Malcolm Turnbull wants Australians to spend more on electricity and do less to reduce emissions - Sky AM Agenda

E&OE TRANSCRIPT
TV INTERVIEW
SKY NEWS AM AGENDA
MONDAY, 12 DECEMBER 2016

SUBJECT/S: Climate policy; Infrastructure spending.

KIERAN GILBERT: With me on the program now to discuss other issues today is the Shadow Assistant Treasurer, Andrew Leigh. Let's turn our attention first of all to the issue of climate and climate policy. The Financial Review reports today a billion dollar price tag for the need to increase and enhance energy infrastructure. Most notably those interconnectors between states like Tasmania, South Australia to other eastern seaboard states. Does Labor support that initiative even though the cost is quite large and could be made redundant in terms of advances made elsewhere in terms of energy technology.

ANDREW LEIGH, SHADOW ASSISTANT TREASURER: Kieran it depends on the particular proposal coming forward but certainly there is a history of the Commonwealth contributing towards interconnectors. The big picture here Kieran is that the Government has now decided that the Government is going to reject the cheapest way of dealing with climate change, an internal energy market recommended by the Australian Energy Market Commission, and a policy that the Government's Chief Scientist said would save the taxpayer $15 billion. So Malcolm Turnbull wants Australians to spend more on electricity and do less to reduce emissions.

GILBERT: Why is it so important? This emissions intensity scheme which Labor advocates within the power sector?

◆ **AVAILABLE DATA**
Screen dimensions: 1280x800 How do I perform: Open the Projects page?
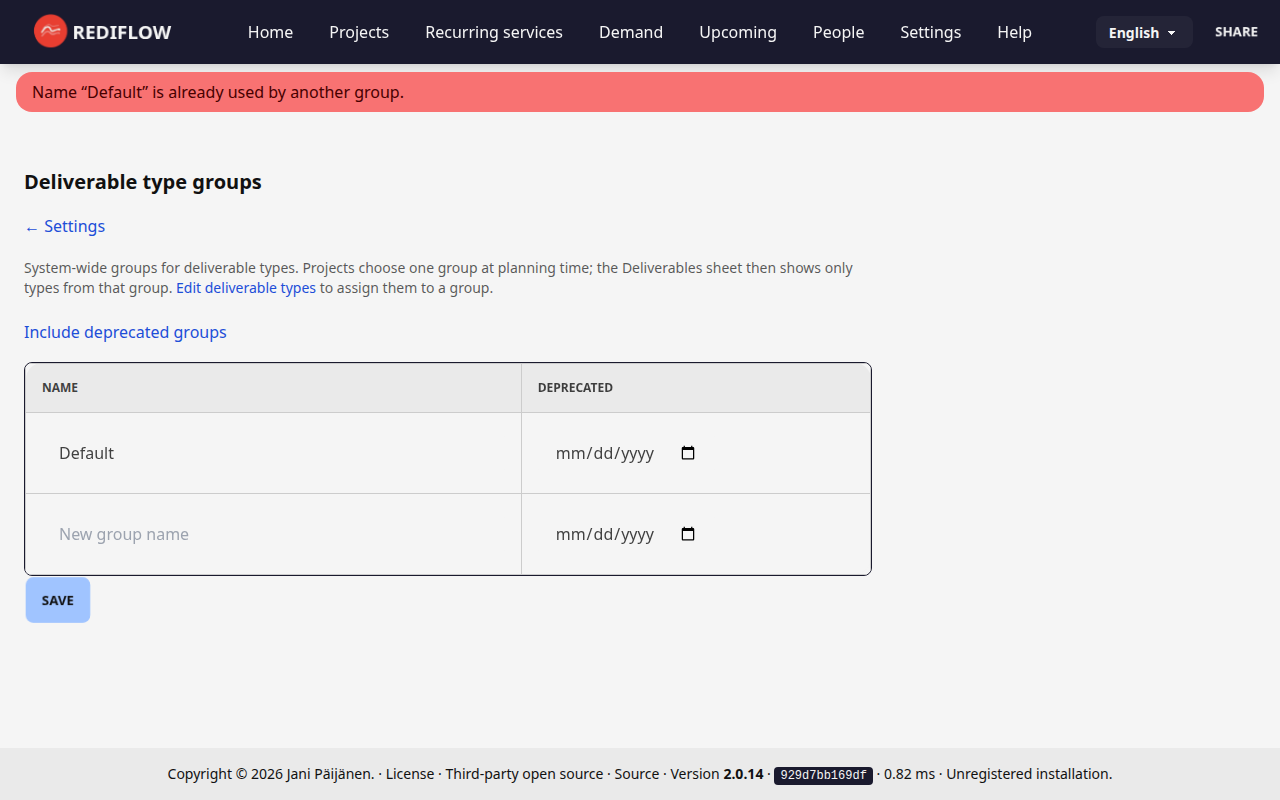[x=359, y=32]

◆ **PARTS OF THE EXERCISE**
**a)** In the transcript, how much did the Government's Chief Scientist say the policy would save the taxpayer?
**b)** Write out the stretch of the transcript from "ANDREW LEIGH, SHADOW" through "to reduce emissions.", swapping "electricity" for "power".
The listing comes from a separate source.

◆ **RESPONSES**
**a)** $15 billion.

**b)**
ANDREW LEIGH, SHADOW ASSISTANT TREASURER: Kieran it depends on the particular proposal coming forward but certainly there is a history of the Commonwealth contributing towards interconnectors. The big picture here Kieran is that the Government has now decided that the Government is going to reject the cheapest way of dealing with climate change, an internal energy market recommended by the Australian Energy Market Commission, and a policy that the Government's Chief Scientist said would save the taxpayer $15 billion. So Malcolm Turnbull wants Australians to spend more on power and do less to reduce emissions.